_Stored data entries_
>> Begin

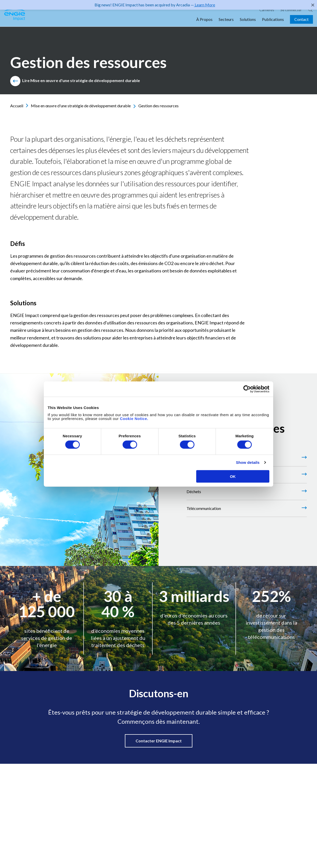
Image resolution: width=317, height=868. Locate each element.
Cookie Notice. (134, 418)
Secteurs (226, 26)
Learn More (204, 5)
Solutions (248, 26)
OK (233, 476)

>> End
>> Begin

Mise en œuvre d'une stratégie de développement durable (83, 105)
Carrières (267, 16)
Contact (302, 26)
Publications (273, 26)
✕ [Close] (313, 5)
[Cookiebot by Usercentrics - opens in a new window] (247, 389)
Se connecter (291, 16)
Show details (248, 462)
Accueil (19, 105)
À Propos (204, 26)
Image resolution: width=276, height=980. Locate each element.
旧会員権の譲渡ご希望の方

>> End

_What you are asked to do_
Rewrite the records starting with the line containing "[Cookiebot by Usercentrics" and going on through the line containing "旧会員権の譲渡ご希望の方", both included, keeping the requests. Scale every coordinate in the answers by 1.45 and round to whole numbers, rounding halves up.

_Response_
[Cookiebot by Usercentrics - opens in a new window] (358, 564)
Se connecter (422, 23)
Show details (360, 670)
Accueil (28, 152)
À Propos (296, 38)
Image resolution: width=276, height=980. Locate each element.
旧会員権の譲渡ご希望の方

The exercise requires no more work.